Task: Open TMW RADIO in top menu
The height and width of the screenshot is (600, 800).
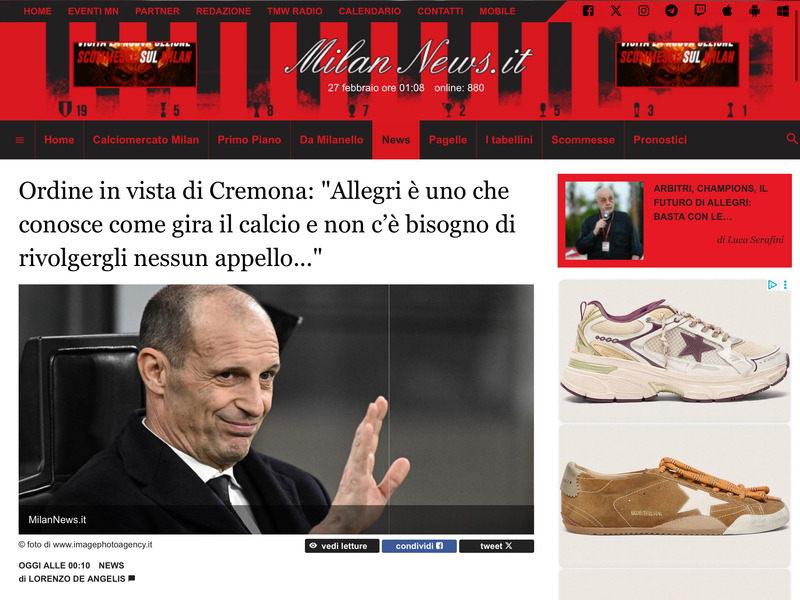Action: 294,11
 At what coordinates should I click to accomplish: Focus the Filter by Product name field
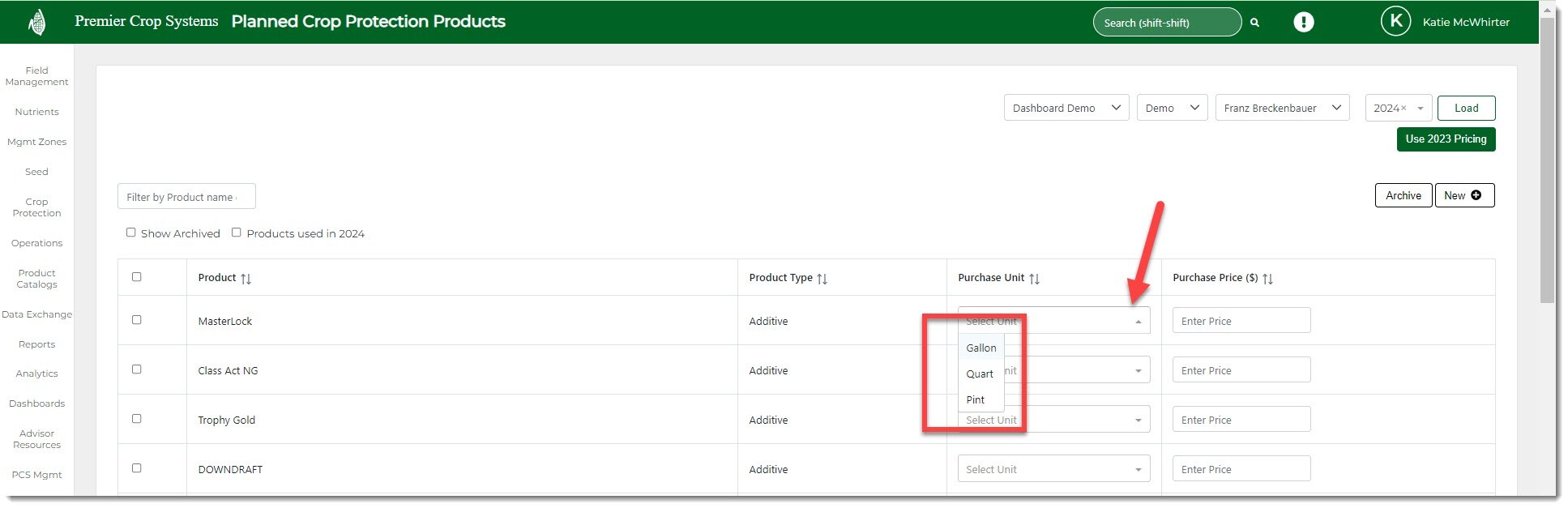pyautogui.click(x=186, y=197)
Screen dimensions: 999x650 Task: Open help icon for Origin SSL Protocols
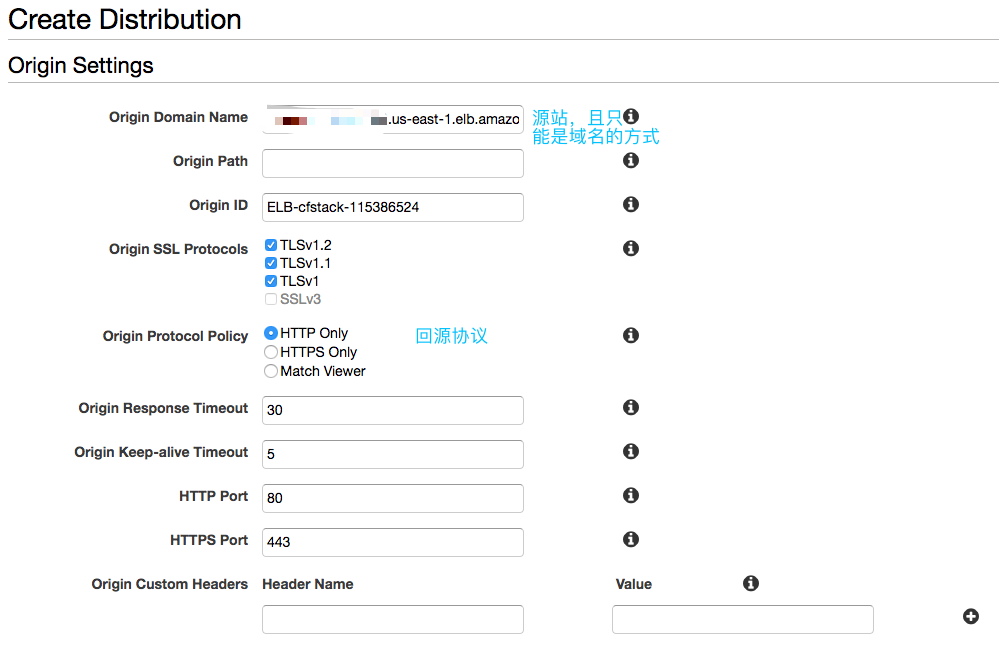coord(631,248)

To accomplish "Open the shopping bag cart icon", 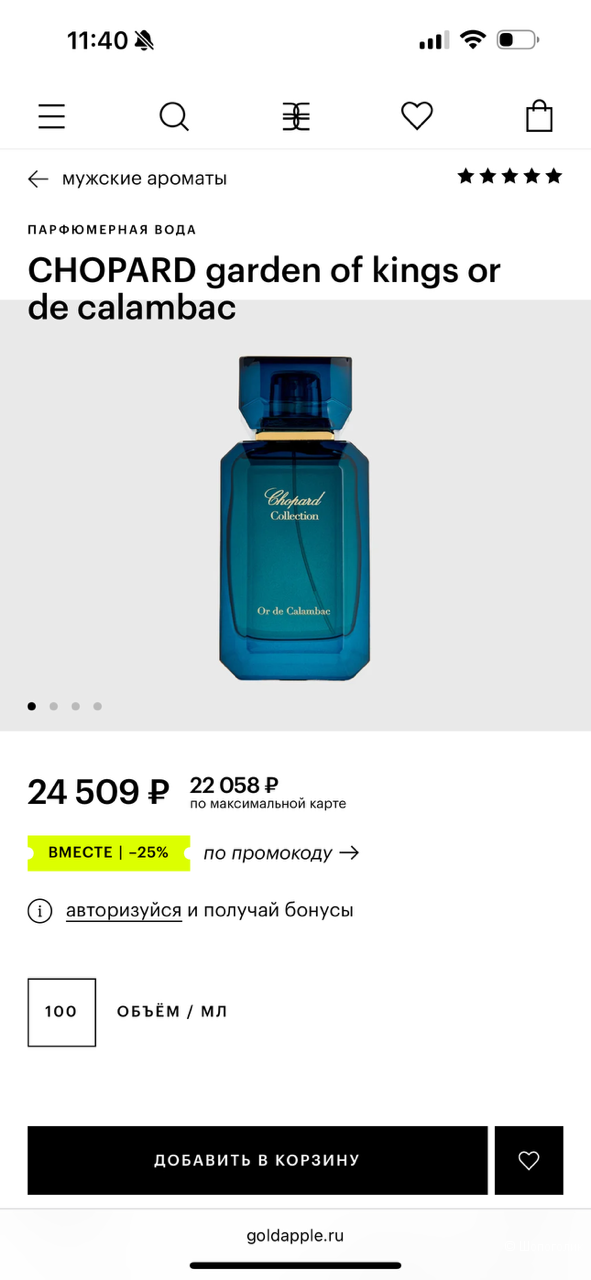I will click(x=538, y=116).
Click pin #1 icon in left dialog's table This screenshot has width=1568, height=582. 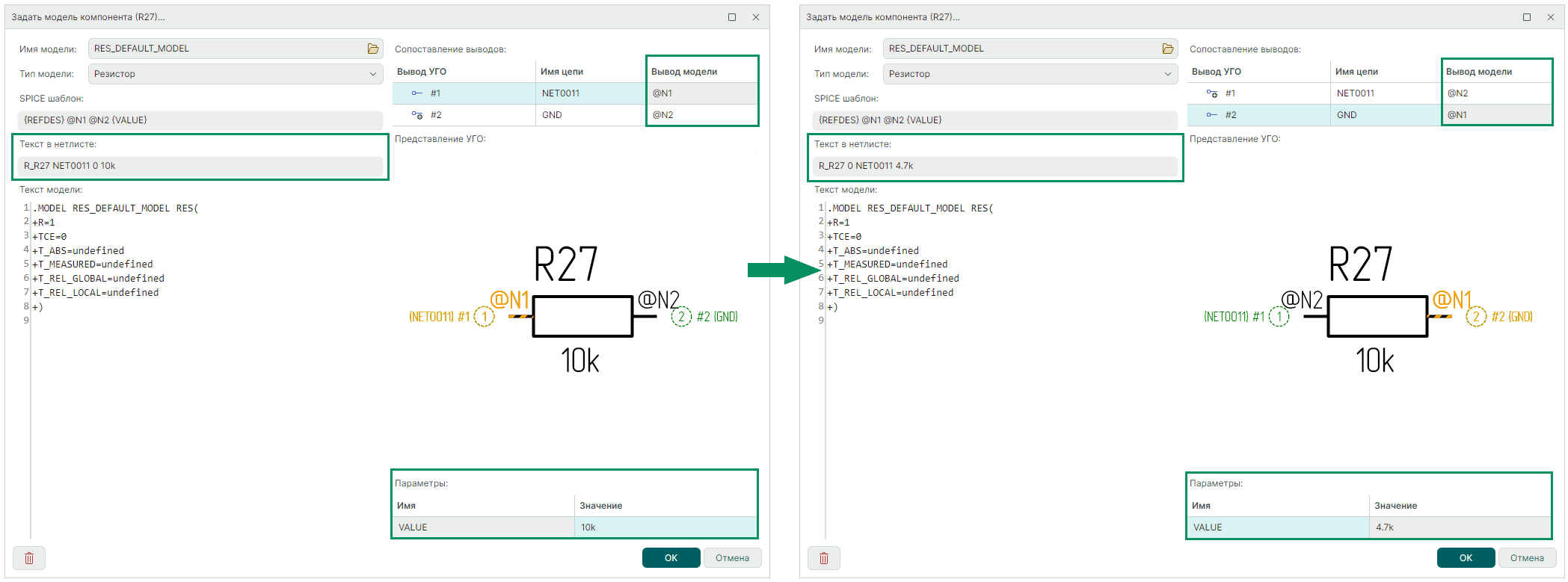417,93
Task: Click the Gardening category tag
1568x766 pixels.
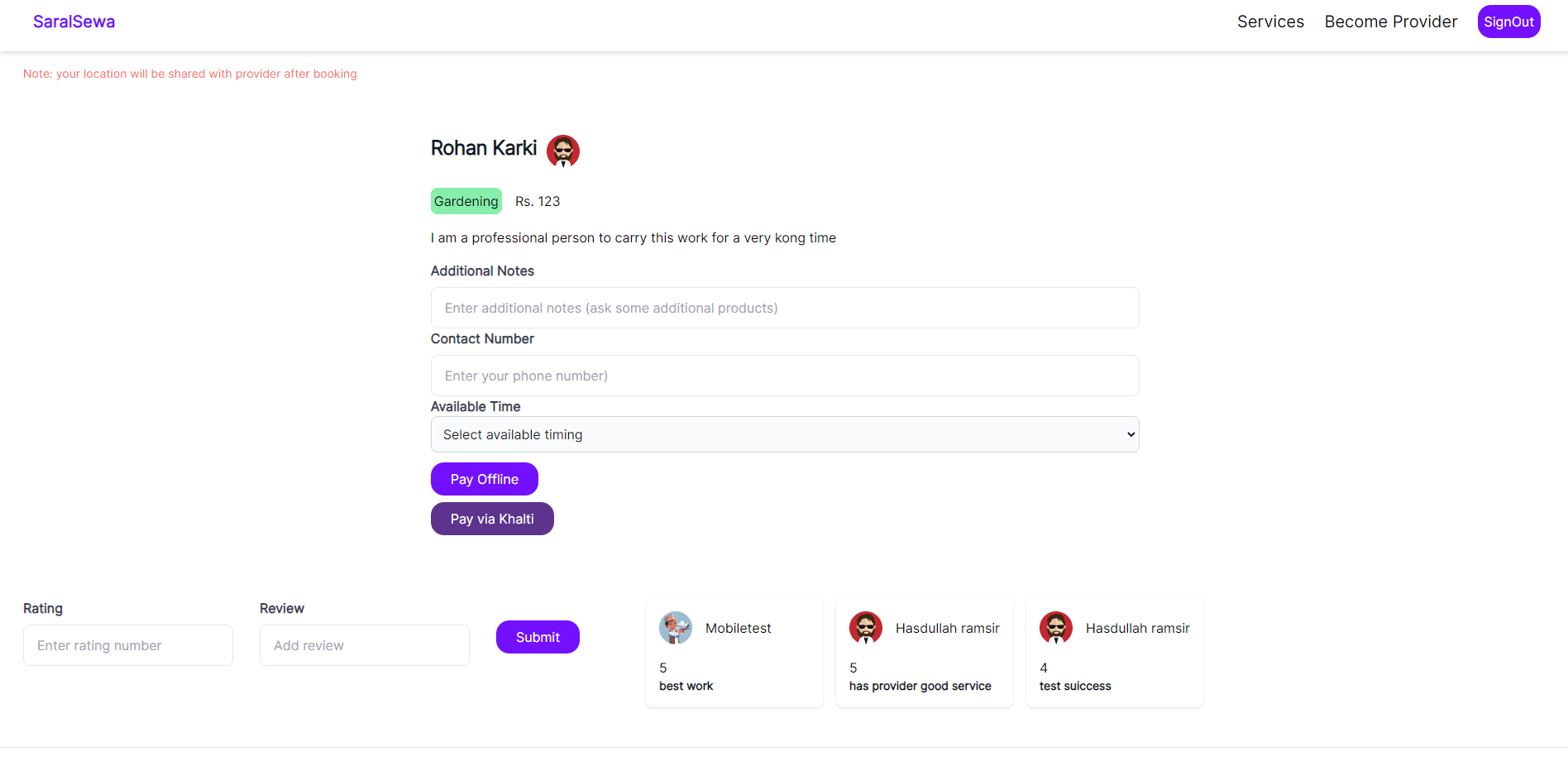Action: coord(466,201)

══════

EXERCISE AIM » Output verbatim the lines beginning at the line with "Task: Click the Gardening category tag" and ending at the last line of the material above, inclusive. Do not carry over any pictures.

RESPONSE TO THE EXERCISE »
Task: Click the Gardening category tag
1568x766 pixels.
Action: coord(466,201)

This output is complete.